■ Aim of the exercise
Rewrite every line of the rows below as a JSON list of strings, one string per line, leaving out blank lines.

■ Recorded information
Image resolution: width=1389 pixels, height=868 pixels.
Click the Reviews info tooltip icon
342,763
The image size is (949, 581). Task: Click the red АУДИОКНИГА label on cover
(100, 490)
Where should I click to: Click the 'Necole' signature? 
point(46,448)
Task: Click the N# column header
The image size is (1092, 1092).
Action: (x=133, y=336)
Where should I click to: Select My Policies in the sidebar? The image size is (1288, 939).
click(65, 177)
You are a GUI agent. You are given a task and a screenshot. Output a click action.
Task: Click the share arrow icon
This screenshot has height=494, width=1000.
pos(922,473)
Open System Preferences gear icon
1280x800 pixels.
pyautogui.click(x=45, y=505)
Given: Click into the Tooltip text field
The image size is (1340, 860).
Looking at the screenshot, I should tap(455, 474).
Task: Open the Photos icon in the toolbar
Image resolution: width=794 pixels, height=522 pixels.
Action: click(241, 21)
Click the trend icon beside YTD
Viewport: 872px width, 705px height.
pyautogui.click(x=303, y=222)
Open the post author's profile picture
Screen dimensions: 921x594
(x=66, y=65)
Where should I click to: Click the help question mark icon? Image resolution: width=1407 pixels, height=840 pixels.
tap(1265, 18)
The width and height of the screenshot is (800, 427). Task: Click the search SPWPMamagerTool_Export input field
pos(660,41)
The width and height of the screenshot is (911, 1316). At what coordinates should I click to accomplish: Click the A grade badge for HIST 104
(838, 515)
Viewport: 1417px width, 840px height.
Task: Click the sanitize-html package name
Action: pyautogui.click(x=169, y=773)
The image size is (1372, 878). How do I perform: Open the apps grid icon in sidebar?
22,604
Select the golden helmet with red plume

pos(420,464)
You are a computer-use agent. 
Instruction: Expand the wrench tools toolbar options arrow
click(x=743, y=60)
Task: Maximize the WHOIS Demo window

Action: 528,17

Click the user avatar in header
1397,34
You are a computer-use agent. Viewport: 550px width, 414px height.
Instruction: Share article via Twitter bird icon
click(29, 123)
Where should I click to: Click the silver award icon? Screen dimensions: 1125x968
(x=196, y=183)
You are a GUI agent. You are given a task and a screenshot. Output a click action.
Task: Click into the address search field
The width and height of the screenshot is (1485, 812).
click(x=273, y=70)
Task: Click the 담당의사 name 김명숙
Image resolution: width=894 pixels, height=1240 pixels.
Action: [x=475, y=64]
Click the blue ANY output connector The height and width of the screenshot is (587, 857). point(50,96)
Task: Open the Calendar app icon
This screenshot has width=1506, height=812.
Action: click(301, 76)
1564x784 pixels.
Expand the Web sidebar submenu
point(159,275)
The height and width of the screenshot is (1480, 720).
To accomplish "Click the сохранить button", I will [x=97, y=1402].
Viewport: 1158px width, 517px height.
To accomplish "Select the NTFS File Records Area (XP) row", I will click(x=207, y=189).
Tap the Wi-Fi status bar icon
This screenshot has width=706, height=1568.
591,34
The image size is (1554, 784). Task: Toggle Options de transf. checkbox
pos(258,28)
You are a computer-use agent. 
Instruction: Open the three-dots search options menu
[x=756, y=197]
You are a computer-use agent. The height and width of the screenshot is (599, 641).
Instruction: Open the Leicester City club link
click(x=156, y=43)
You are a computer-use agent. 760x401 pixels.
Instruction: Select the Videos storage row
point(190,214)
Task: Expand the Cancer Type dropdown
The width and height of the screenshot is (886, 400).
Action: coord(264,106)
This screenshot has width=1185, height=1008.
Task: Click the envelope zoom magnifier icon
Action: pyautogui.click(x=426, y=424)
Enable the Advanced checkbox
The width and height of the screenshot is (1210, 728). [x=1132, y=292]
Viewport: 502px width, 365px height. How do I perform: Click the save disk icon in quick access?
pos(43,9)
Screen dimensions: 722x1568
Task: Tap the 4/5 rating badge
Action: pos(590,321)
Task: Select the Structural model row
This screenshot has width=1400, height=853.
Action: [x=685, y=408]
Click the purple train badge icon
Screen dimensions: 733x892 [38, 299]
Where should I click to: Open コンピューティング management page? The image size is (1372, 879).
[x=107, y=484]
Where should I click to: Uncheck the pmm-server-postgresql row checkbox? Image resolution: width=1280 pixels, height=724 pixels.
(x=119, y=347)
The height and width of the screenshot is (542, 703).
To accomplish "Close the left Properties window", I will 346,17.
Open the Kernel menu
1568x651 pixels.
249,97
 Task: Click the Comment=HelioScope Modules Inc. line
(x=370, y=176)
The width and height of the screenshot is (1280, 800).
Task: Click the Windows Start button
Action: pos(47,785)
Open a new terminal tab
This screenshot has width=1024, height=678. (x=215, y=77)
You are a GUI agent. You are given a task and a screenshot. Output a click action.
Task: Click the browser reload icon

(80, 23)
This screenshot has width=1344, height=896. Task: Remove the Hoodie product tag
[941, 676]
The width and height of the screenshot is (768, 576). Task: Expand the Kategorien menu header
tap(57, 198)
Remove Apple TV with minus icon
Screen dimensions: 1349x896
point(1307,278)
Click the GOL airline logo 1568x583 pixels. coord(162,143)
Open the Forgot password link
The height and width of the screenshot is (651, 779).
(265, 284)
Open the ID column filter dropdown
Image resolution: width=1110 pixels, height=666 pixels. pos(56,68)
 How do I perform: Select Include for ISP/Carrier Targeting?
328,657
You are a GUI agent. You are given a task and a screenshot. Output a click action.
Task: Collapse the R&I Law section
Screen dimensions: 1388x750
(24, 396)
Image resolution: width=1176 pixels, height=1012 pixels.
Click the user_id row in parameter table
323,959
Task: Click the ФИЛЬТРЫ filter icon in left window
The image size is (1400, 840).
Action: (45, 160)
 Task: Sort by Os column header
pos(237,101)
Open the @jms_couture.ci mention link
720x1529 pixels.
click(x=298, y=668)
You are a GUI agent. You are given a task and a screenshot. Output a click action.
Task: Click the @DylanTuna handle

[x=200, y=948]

■ The solution
[
  "Image resolution: width=1389 pixels, height=868 pixels.",
  "Click the Reviews info tooltip icon",
  "342,763",
  "The image size is (949, 581). Task: Click the red АУДИОКНИГА label on cover",
  "(100, 490)",
  "Where should I click to: Click the 'Necole' signature? ",
  "point(46,448)",
  "Task: Click the N# column header",
  "The image size is (1092, 1092).",
  "Action: (x=133, y=336)",
  "Where should I click to: Select My Policies in the sidebar? The image size is (1288, 939).",
  "click(65, 177)",
  "You are a GUI agent. You are given a task and a screenshot. Output a click action.",
  "Task: Click the share arrow icon",
  "This screenshot has height=494, width=1000.",
  "pos(922,473)",
  "Open System Preferences gear icon",
  "1280x800 pixels.",
  "pyautogui.click(x=45, y=505)",
  "Given: Click into the Tooltip text field",
  "The image size is (1340, 860).",
  "Looking at the screenshot, I should tap(455, 474).",
  "Task: Open the Photos icon in the toolbar",
  "Image resolution: width=794 pixels, height=522 pixels.",
  "Action: click(241, 21)",
  "Click the trend icon beside YTD",
  "Viewport: 872px width, 705px height.",
  "pyautogui.click(x=303, y=222)",
  "Open the post author's profile picture",
  "Screen dimensions: 921x594",
  "(x=66, y=65)",
  "Where should I click to: Click the help question mark icon? Image resolution: width=1407 pixels, height=840 pixels.",
  "tap(1265, 18)",
  "The width and height of the screenshot is (800, 427). Task: Click the search SPWPMamagerTool_Export input field",
  "pos(660,41)",
  "The width and height of the screenshot is (911, 1316). At what coordinates should I click to accomplish: Click the A grade badge for HIST 104",
  "(838, 515)",
  "Viewport: 1417px width, 840px height.",
  "Task: Click the sanitize-html package name",
  "Action: pyautogui.click(x=169, y=773)",
  "The image size is (1372, 878). How do I perform: Open the apps grid icon in sidebar?",
  "22,604",
  "Select the golden helmet with red plume",
  "pos(420,464)",
  "You are a computer-use agent. ",
  "Instruction: Expand the wrench tools toolbar options arrow",
  "click(x=743, y=60)",
  "Task: Maximize the WHOIS Demo window",
  "Action: 528,17",
  "Click the user avatar in header",
  "1397,34",
  "You are a computer-use agent. Viewport: 550px width, 414px height.",
  "Instruction: Share article via Twitter bird icon",
  "click(29, 123)",
  "Where should I click to: Click the silver award icon? Screen dimensions: 1125x968",
  "(x=196, y=183)",
  "You are a GUI agent. You are given a task and a screenshot. Output a click action.",
  "Task: Click into the address search field",
  "The width and height of the screenshot is (1485, 812).",
  "click(x=273, y=70)",
  "Task: Click the 담당의사 name 김명숙",
  "Image resolution: width=894 pixels, height=1240 pixels.",
  "Action: [x=475, y=64]",
  "Click the blue ANY output connector The height and width of the screenshot is (587, 857). point(50,96)",
  "Task: Open the Calendar app icon",
  "This screenshot has width=1506, height=812.",
  "Action: click(301, 76)",
  "1564x784 pixels.",
  "Expand the Web sidebar submenu",
  "point(159,275)",
  "The height and width of the screenshot is (1480, 720).",
  "To accomplish \"Click the сохранить button\", I will [x=97, y=1402].",
  "Viewport: 1158px width, 517px height.",
  "To accomplish \"Select the NTFS File Records Area (XP) row\", I will click(x=207, y=189).",
  "Tap the Wi-Fi status bar icon",
  "This screenshot has width=706, height=1568.",
  "591,34",
  "The image size is (1554, 784). Task: Toggle Options de transf. checkbox",
  "pos(258,28)",
  "You are a computer-use agent. ",
  "Instruction: Open the three-dots search options menu",
  "[x=756, y=197]",
  "You are a computer-use agent. The height and width of the screenshot is (599, 641).",
  "Instruction: Open the Leicester City club link",
  "click(x=156, y=43)",
  "You are a computer-use agent. 760x401 pixels.",
  "Instruction: Select the Videos storage row",
  "point(190,214)",
  "Task: Expand the Cancer Type dropdown",
  "The width and height of the screenshot is (886, 400).",
  "Action: coord(264,106)",
  "This screenshot has width=1185, height=1008.",
  "Task: Click the envelope zoom magnifier icon",
  "Action: pyautogui.click(x=426, y=424)",
  "Enable the Advanced checkbox",
  "The width and height of the screenshot is (1210, 728). [x=1132, y=292]",
  "Viewport: 502px width, 365px height. How do I perform: Click the save disk icon in quick access?",
  "pos(43,9)",
  "Screen dimensions: 722x1568",
  "Task: Tap the 4/5 rating badge",
  "Action: pos(590,321)",
  "Task: Select the Structural model row",
  "This screenshot has width=1400, height=853.",
  "Action: [x=685, y=408]",
  "Click the purple train badge icon",
  "Screen dimensions: 733x892 [38, 299]",
  "Where should I click to: Open コンピューティング management page? The image size is (1372, 879).",
  "[x=107, y=484]",
  "Where should I click to: Uncheck the pmm-server-postgresql row checkbox? Image resolution: width=1280 pixels, height=724 pixels.",
  "(x=119, y=347)",
  "The height and width of the screenshot is (542, 703).",
  "To accomplish \"Close the left Properties window\", I will 346,17.",
  "Open the Kernel menu",
  "1568x651 pixels.",
  "249,97",
  " Task: Click the Comment=HelioScope Modules Inc. line",
  "(x=370, y=176)",
  "The width and height of the screenshot is (1280, 800).",
  "Task: Click the Windows Start button",
  "Action: pos(47,785)",
  "Open a new terminal tab",
  "This screenshot has width=1024, height=678. (x=215, y=77)",
  "You are a GUI agent. You are given a task and a screenshot. Output a click action.",
  "Task: Click the browser reload icon",
  "(80, 23)",
  "This screenshot has width=1344, height=896. Task: Remove the Hoodie product tag",
  "[941, 676]",
  "The width and height of the screenshot is (768, 576). Task: Expand the Kategorien menu header",
  "tap(57, 198)",
  "Remove Apple TV with minus icon",
  "Screen dimensions: 1349x896",
  "point(1307,278)",
  "Click the GOL airline logo 1568x583 pixels. coord(162,143)",
  "Open the Forgot password link",
  "The height and width of the screenshot is (651, 779).",
  "(265, 284)",
  "Open the ID column filter dropdown",
  "Image resolution: width=1110 pixels, height=666 pixels. pos(56,68)",
  " How do I perform: Select Include for ISP/Carrier Targeting?",
  "328,657",
  "You are a GUI agent. You are given a task and a screenshot. Output a click action.",
  "Task: Collapse the R&I Law section",
  "Screen dimensions: 1388x750",
  "(24, 396)",
  "Image resolution: width=1176 pixels, height=1012 pixels.",
  "Click the user_id row in parameter table",
  "323,959",
  "Task: Click the ФИЛЬТРЫ filter icon in left window",
  "The image size is (1400, 840).",
  "Action: (45, 160)",
  " Task: Sort by Os column header",
  "pos(237,101)",
  "Open the @jms_couture.ci mention link",
  "720x1529 pixels.",
  "click(x=298, y=668)",
  "You are a GUI agent. You are given a task and a screenshot. Output a click action.",
  "Task: Click the @DylanTuna handle",
  "[x=200, y=948]"
]